» WORKING DATA
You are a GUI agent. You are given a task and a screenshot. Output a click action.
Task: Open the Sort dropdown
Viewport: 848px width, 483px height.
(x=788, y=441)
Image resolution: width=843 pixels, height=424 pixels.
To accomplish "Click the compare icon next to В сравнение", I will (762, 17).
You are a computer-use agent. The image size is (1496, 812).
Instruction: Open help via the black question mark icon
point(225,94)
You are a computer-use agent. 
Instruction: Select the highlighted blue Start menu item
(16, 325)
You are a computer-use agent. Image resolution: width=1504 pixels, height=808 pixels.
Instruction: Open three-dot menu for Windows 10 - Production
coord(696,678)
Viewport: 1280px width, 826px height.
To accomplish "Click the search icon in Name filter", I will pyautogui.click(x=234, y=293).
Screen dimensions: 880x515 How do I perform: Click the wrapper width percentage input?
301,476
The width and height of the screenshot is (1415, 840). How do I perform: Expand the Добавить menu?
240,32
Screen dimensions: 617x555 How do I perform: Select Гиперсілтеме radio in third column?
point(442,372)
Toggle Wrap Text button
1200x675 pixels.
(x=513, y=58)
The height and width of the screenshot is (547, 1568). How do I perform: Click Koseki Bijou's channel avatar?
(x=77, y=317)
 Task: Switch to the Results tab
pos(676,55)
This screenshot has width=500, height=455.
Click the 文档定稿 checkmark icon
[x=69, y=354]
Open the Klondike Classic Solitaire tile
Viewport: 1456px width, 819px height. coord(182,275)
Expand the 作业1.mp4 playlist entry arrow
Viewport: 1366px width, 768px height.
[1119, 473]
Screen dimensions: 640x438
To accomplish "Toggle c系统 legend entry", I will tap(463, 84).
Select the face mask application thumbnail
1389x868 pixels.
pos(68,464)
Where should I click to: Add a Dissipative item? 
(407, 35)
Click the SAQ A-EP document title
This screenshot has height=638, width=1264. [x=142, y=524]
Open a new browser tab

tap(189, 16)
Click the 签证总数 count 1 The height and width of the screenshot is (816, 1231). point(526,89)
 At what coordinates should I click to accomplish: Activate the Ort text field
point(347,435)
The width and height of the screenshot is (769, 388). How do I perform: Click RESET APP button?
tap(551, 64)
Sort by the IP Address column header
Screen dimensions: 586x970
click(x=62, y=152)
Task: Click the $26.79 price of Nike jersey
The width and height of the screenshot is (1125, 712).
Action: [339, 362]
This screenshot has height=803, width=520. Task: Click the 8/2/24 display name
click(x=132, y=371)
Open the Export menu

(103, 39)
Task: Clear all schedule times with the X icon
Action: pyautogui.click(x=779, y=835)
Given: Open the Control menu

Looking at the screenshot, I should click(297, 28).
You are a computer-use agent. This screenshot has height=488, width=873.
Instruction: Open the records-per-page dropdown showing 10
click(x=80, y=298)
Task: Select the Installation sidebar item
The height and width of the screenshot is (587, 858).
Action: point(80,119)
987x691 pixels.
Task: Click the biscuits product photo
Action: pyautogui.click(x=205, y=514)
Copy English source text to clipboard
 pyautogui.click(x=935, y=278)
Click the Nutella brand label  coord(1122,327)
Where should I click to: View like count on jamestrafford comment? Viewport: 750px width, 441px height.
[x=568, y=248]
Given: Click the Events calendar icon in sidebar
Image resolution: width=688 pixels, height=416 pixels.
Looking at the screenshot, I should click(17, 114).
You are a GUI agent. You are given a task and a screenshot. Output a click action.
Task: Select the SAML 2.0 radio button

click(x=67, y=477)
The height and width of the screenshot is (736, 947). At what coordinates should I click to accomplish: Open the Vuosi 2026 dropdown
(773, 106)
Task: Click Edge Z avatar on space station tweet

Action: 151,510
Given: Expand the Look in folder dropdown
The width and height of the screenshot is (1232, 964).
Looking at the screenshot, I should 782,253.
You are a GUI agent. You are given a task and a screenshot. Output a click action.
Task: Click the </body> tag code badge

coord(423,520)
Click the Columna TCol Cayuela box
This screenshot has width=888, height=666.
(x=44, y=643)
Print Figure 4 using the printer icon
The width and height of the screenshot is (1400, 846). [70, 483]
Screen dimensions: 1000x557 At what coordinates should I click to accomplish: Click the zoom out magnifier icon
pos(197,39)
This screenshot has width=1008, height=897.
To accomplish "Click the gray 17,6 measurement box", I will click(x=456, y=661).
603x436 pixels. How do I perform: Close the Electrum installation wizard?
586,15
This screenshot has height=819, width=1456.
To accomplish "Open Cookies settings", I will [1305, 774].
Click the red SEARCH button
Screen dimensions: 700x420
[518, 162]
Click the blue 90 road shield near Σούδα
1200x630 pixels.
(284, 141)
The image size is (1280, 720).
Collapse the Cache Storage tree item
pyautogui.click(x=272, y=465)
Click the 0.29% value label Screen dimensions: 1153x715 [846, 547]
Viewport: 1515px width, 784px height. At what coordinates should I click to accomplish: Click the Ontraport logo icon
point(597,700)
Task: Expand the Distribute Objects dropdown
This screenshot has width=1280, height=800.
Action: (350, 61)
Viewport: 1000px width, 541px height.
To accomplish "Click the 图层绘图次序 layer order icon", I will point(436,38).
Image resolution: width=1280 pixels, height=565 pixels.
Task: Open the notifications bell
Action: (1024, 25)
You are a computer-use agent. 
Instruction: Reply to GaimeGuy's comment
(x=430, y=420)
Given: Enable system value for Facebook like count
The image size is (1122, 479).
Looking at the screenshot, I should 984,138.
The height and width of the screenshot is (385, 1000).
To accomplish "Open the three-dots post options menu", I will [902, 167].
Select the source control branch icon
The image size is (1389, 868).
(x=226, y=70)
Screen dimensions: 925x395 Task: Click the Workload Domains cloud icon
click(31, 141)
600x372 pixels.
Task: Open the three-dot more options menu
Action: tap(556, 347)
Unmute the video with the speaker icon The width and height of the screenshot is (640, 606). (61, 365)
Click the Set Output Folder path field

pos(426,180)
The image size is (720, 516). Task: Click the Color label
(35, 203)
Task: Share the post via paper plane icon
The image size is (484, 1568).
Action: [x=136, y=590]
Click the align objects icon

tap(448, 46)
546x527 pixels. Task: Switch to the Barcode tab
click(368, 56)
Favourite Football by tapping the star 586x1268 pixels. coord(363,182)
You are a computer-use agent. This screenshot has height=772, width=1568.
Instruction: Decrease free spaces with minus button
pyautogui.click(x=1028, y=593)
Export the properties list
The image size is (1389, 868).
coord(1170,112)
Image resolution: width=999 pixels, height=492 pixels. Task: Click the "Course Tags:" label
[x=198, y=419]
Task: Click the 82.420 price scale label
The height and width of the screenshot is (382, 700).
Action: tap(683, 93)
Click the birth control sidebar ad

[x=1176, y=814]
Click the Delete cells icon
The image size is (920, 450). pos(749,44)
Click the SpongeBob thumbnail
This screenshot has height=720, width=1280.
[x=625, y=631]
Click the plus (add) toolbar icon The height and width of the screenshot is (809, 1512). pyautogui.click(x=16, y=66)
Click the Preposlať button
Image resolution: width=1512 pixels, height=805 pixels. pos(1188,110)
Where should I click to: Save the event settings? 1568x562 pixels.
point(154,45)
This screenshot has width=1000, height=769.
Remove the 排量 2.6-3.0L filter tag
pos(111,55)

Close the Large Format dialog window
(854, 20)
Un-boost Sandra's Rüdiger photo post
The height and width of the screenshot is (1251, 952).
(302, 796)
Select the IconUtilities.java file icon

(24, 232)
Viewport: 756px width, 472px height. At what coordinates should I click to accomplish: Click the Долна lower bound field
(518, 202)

» WHAT THE TASK REQUIRES
Output the data in full, exactly as it stands.

» FINISHED TASK
You are a GUI agent. You are given a task and a screenshot. Output a click action.
Task: Open the Sort dropdown
Viewport: 848px width, 483px height.
(x=788, y=441)
Image resolution: width=843 pixels, height=424 pixels.
To accomplish "Click the compare icon next to В сравнение", I will (762, 17).
You are a computer-use agent. The image size is (1496, 812).
Instruction: Open help via the black question mark icon
point(225,94)
You are a computer-use agent. 
Instruction: Select the highlighted blue Start menu item
(16, 325)
You are a computer-use agent. Image resolution: width=1504 pixels, height=808 pixels.
Instruction: Open three-dot menu for Windows 10 - Production
coord(696,678)
Viewport: 1280px width, 826px height.
To accomplish "Click the search icon in Name filter", I will pyautogui.click(x=234, y=293).
Screen dimensions: 880x515 How do I perform: Click the wrapper width percentage input?
301,476
The width and height of the screenshot is (1415, 840). How do I perform: Expand the Добавить menu?
240,32
Screen dimensions: 617x555 How do I perform: Select Гиперсілтеме radio in third column?
point(442,372)
Toggle Wrap Text button
1200x675 pixels.
(x=513, y=58)
The height and width of the screenshot is (547, 1568). How do I perform: Click Koseki Bijou's channel avatar?
(x=77, y=317)
 Task: Switch to the Results tab
pos(676,55)
This screenshot has width=500, height=455.
Click the 文档定稿 checkmark icon
[x=69, y=354]
Open the Klondike Classic Solitaire tile
Viewport: 1456px width, 819px height. coord(182,275)
Expand the 作业1.mp4 playlist entry arrow
Viewport: 1366px width, 768px height.
[1119, 473]
Screen dimensions: 640x438
To accomplish "Toggle c系统 legend entry", I will tap(463, 84).
Select the face mask application thumbnail
1389x868 pixels.
pos(68,464)
Where should I click to: Add a Dissipative item? 
(407, 35)
Click the SAQ A-EP document title
This screenshot has height=638, width=1264. [x=142, y=524]
Open a new browser tab

tap(189, 16)
Click the 签证总数 count 1 The height and width of the screenshot is (816, 1231). point(526,89)
 At what coordinates should I click to accomplish: Activate the Ort text field
point(347,435)
The width and height of the screenshot is (769, 388). How do I perform: Click RESET APP button?
tap(551, 64)
Sort by the IP Address column header
Screen dimensions: 586x970
click(x=62, y=152)
Task: Click the $26.79 price of Nike jersey
The width and height of the screenshot is (1125, 712).
Action: [339, 362]
This screenshot has height=803, width=520. Task: Click the 8/2/24 display name
click(x=132, y=371)
Open the Export menu

(103, 39)
Task: Clear all schedule times with the X icon
Action: pyautogui.click(x=779, y=835)
Given: Open the Control menu

Looking at the screenshot, I should click(297, 28).
You are a computer-use agent. This screenshot has height=488, width=873.
Instruction: Open the records-per-page dropdown showing 10
click(x=80, y=298)
Task: Select the Installation sidebar item
The height and width of the screenshot is (587, 858).
Action: point(80,119)
987x691 pixels.
Task: Click the biscuits product photo
Action: pyautogui.click(x=205, y=514)
Copy English source text to clipboard
 pyautogui.click(x=935, y=278)
Click the Nutella brand label  coord(1122,327)
Where should I click to: View like count on jamestrafford comment? Viewport: 750px width, 441px height.
[x=568, y=248]
Given: Click the Events calendar icon in sidebar
Image resolution: width=688 pixels, height=416 pixels.
Looking at the screenshot, I should click(17, 114).
You are a GUI agent. You are given a task and a screenshot. Output a click action.
Task: Select the SAML 2.0 radio button

click(x=67, y=477)
The height and width of the screenshot is (736, 947). At what coordinates should I click to accomplish: Open the Vuosi 2026 dropdown
(773, 106)
Task: Click Edge Z avatar on space station tweet

Action: 151,510
Given: Expand the Look in folder dropdown
The width and height of the screenshot is (1232, 964).
Looking at the screenshot, I should 782,253.
You are a GUI agent. You are given a task and a screenshot. Output a click action.
Task: Click the </body> tag code badge

coord(423,520)
Click the Columna TCol Cayuela box
This screenshot has width=888, height=666.
(x=44, y=643)
Print Figure 4 using the printer icon
The width and height of the screenshot is (1400, 846). [70, 483]
Screen dimensions: 1000x557 At what coordinates should I click to accomplish: Click the zoom out magnifier icon
pos(197,39)
This screenshot has width=1008, height=897.
To accomplish "Click the gray 17,6 measurement box", I will click(x=456, y=661).
603x436 pixels. How do I perform: Close the Electrum installation wizard?
586,15
This screenshot has height=819, width=1456.
To accomplish "Open Cookies settings", I will [1305, 774].
Click the red SEARCH button
Screen dimensions: 700x420
[518, 162]
Click the blue 90 road shield near Σούδα
1200x630 pixels.
(284, 141)
The image size is (1280, 720).
Collapse the Cache Storage tree item
pyautogui.click(x=272, y=465)
Click the 0.29% value label Screen dimensions: 1153x715 [846, 547]
Viewport: 1515px width, 784px height. At what coordinates should I click to accomplish: Click the Ontraport logo icon
point(597,700)
Task: Expand the Distribute Objects dropdown
This screenshot has width=1280, height=800.
Action: (350, 61)
Viewport: 1000px width, 541px height.
To accomplish "Click the 图层绘图次序 layer order icon", I will point(436,38).
Image resolution: width=1280 pixels, height=565 pixels.
Task: Open the notifications bell
Action: (1024, 25)
You are a computer-use agent. 
Instruction: Reply to GaimeGuy's comment
(x=430, y=420)
Given: Enable system value for Facebook like count
The image size is (1122, 479).
Looking at the screenshot, I should 984,138.
The height and width of the screenshot is (385, 1000).
To accomplish "Open the three-dots post options menu", I will [902, 167].
Select the source control branch icon
The image size is (1389, 868).
(x=226, y=70)
Screen dimensions: 925x395 Task: Click the Workload Domains cloud icon
click(31, 141)
600x372 pixels.
Task: Open the three-dot more options menu
Action: tap(556, 347)
Unmute the video with the speaker icon The width and height of the screenshot is (640, 606). (61, 365)
Click the Set Output Folder path field

pos(426,180)
The image size is (720, 516). Task: Click the Color label
(35, 203)
Task: Share the post via paper plane icon
The image size is (484, 1568).
Action: [x=136, y=590]
Click the align objects icon

tap(448, 46)
546x527 pixels. Task: Switch to the Barcode tab
click(368, 56)
Favourite Football by tapping the star 586x1268 pixels. coord(363,182)
You are a computer-use agent. This screenshot has height=772, width=1568.
Instruction: Decrease free spaces with minus button
pyautogui.click(x=1028, y=593)
Export the properties list
The image size is (1389, 868).
coord(1170,112)
Image resolution: width=999 pixels, height=492 pixels. Task: Click the "Course Tags:" label
[x=198, y=419]
Task: Click the 82.420 price scale label
The height and width of the screenshot is (382, 700).
Action: tap(683, 93)
Click the birth control sidebar ad

[x=1176, y=814]
Click the Delete cells icon
The image size is (920, 450). pos(749,44)
Click the SpongeBob thumbnail
This screenshot has height=720, width=1280.
[x=625, y=631]
Click the plus (add) toolbar icon The height and width of the screenshot is (809, 1512). pyautogui.click(x=16, y=66)
Click the Preposlať button
Image resolution: width=1512 pixels, height=805 pixels. pos(1188,110)
Where should I click to: Save the event settings? 1568x562 pixels.
point(154,45)
This screenshot has width=1000, height=769.
Remove the 排量 2.6-3.0L filter tag
pos(111,55)

Close the Large Format dialog window
(854, 20)
Un-boost Sandra's Rüdiger photo post
The height and width of the screenshot is (1251, 952).
(302, 796)
Select the IconUtilities.java file icon

(24, 232)
Viewport: 756px width, 472px height. At what coordinates should I click to accomplish: Click the Долна lower bound field
(518, 202)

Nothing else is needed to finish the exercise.